DERBY A new bridge across the Arkansas River has been dedicated as the "Purple Heart Bridge," honoring Americans injured in military action.
As service anthems played, about 20 holders of the medal -- soldiers, sailors, airmen, Marines and Coast Guardsmen -- marched across the bridge Saturday to cheers from about 150 relatives, friends and supporters.
"Thank you!" came shouts from the crowd. "Thank you very much!" "We love you!"
Those on hand for the ceremony included Dale Gregory, 76, of Wichita, a World War II paratrooper wounded on a jump during the Allied invasion of Normandy on June 6, 1944.
"I looked at my hand and saw that my thumb was shot off, and the forefinger was hanging down on one side, and the middle finger was down on the other," recalled Gregory.
Saturday's ceremony -- in heat topping 90 degrees -- was hard on several of the older soldiers. The event was halted briefly when Ramon Reyes, 67, of Wellington, fainted after about a half-hour of standing at attention as a flag bearer. Revived by a former military medic, Reyes appeared to be fine later but was taken away in an ambulance as a precaution.
The Sedgwick County Commission decided to name the bridge for the medal presented to Americans wounded in action.
George Washington created the Purple Heart during the Revolutionary War to note extraordinary military merit by enlisted men, said Darell Downing, a veteran who served as host for the dedication.
Originally a silk patch sewn on the uniform, it gave the bearer the right to pass sentries without challenge. The decoration marked a departure from the military tradition of the day, that only officers were eligible for decorations, Downing said.
The decoration vanished from the nation's military honors after the Revolution. It was reinstated in 1931, at the insistence of Gen. Douglas MacArthur, to honor the bicentennial of Washington's birthday.
The reinstated decoration, a medal bearing Washington's portrait on a heart of purple enamel, was designed by Elizabeth Will, an employee in the Office of the Quartermaster General. Her design has changed little since.
For most of those honored Saturday, earning the medal was a turning point in their lives.
Retired Army Col. O.J. Brock of Wichita, who stood guard with an M-1 rifle at Saturday's ceremony, began his military career as a 19-year-old assistant tank driver in Gen. George Patton's march across France in World War II.
That career ended with a leg wound he suffered when enemy troops peppered his jeep with rifle fire during the Korean War.

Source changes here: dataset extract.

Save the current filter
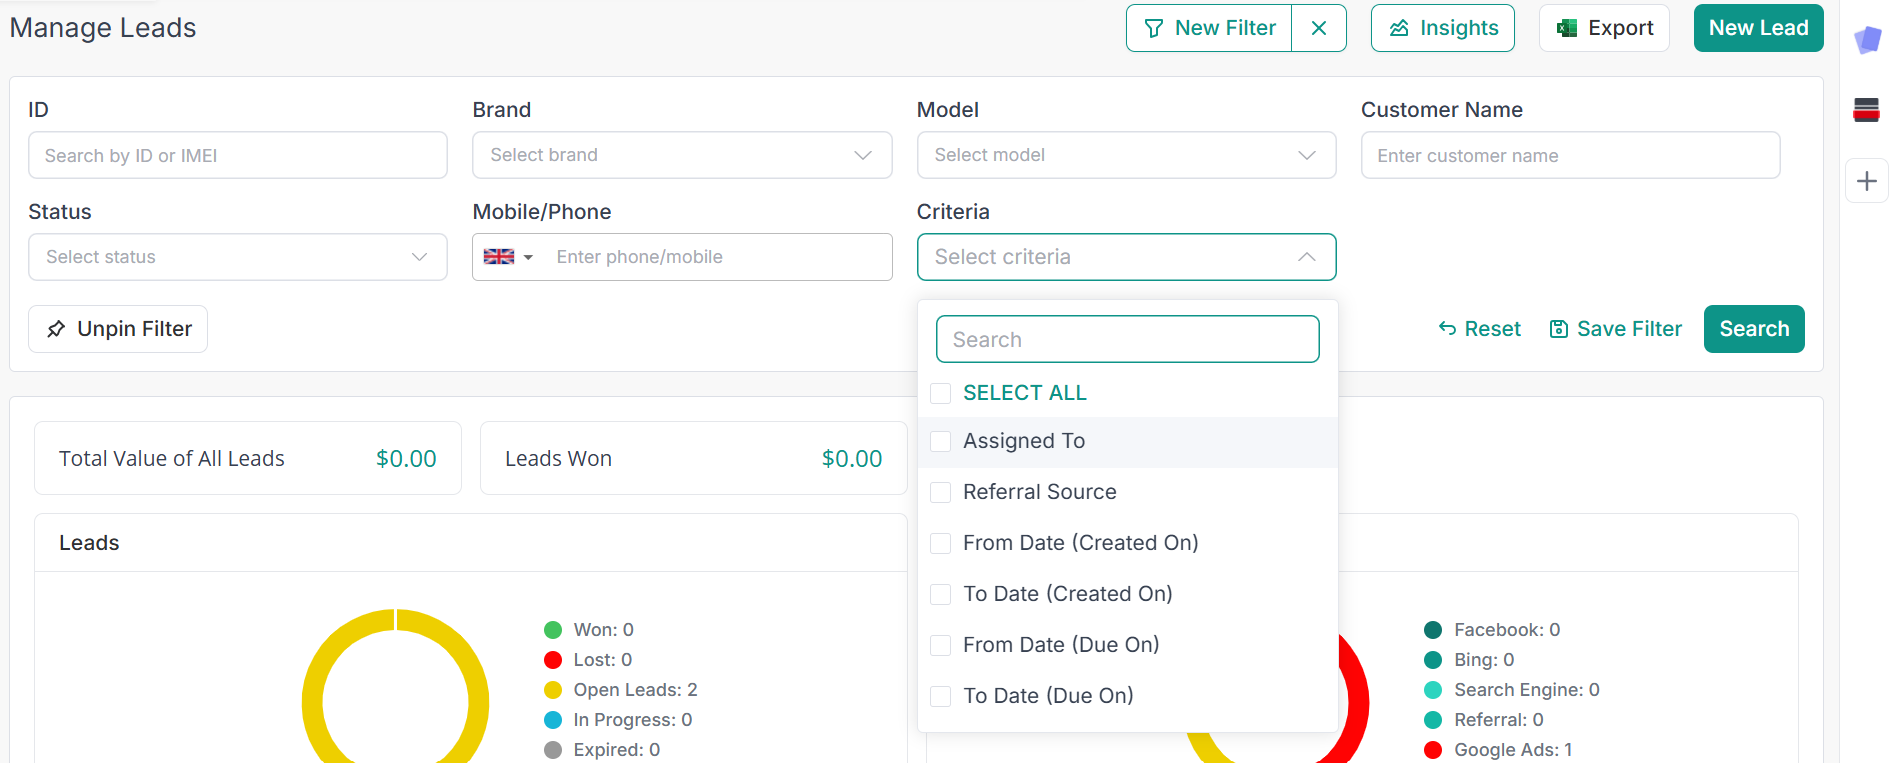The width and height of the screenshot is (1890, 763). point(1615,329)
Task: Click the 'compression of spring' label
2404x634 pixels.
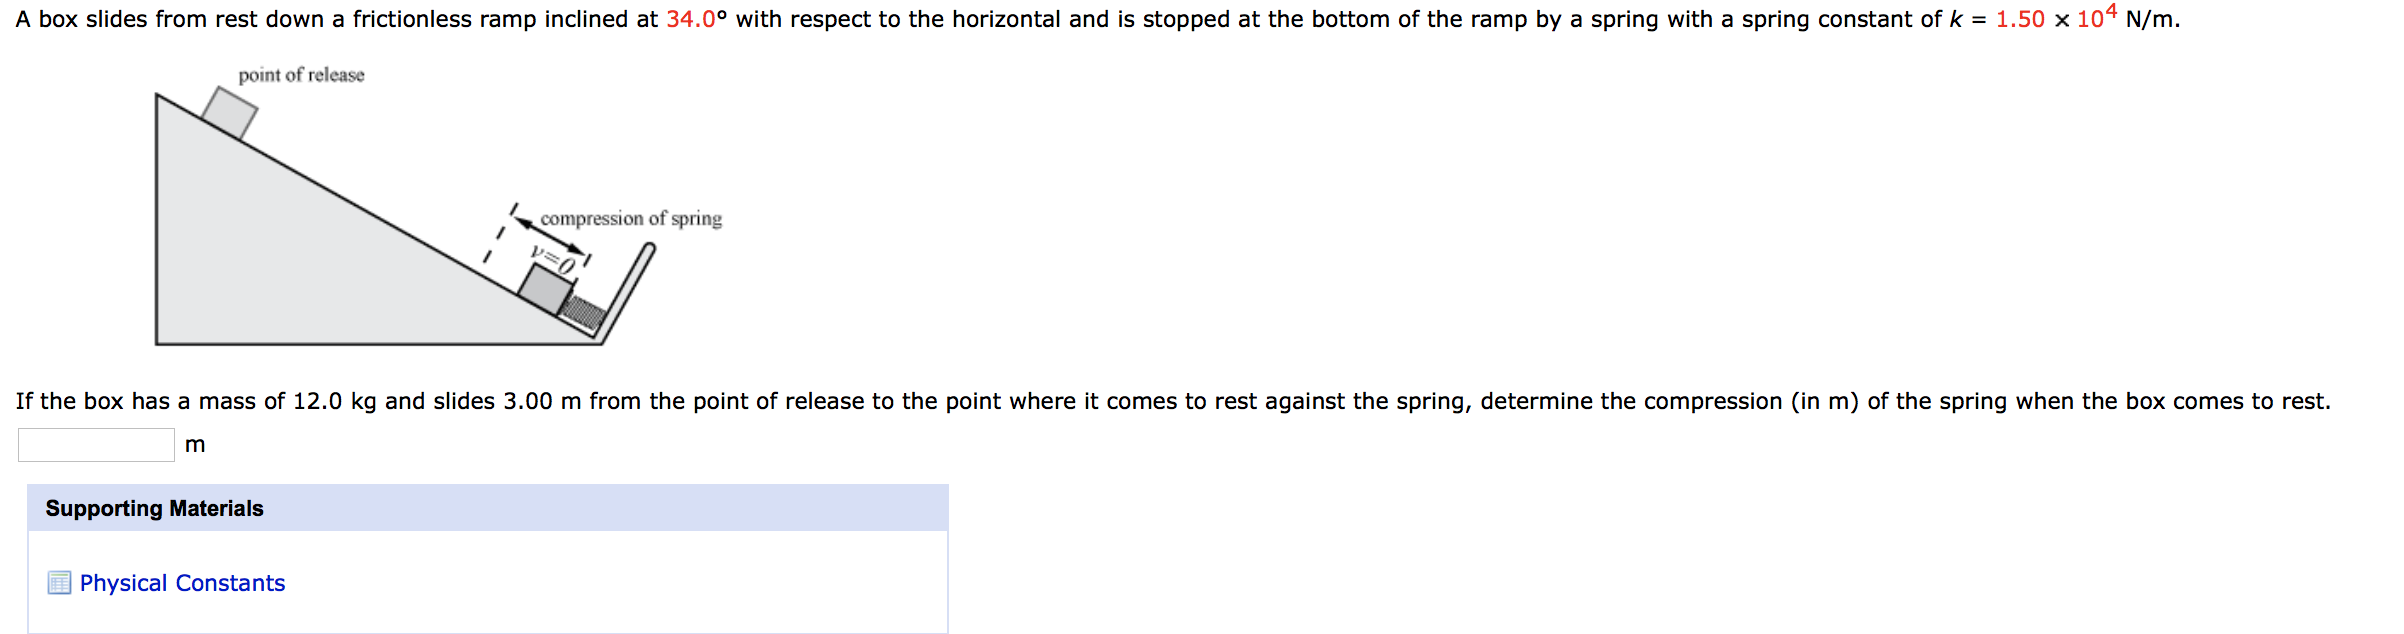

"There were 85 holes in my Jeep, and they killed my driver," said Brock, 74. Although the wound has made it hard to get around ever since, he added, "I was lucky. A lot of men didn't make it back."
But the day wasn't all serious. It was laced together by soldierly comradeship and punctuated by moments of levity.
William Waslyk, a commander in the Military Order of the Purple Heart, good-naturedly dressed down fellow Korean War veteran Carroll G. Everist, who wore a modern uniform as he held the organization's banner.
"That's not the khaki we wore, ours were darker," Waslyk told Everist.
"You can fire me, then," Everist replied with a smile.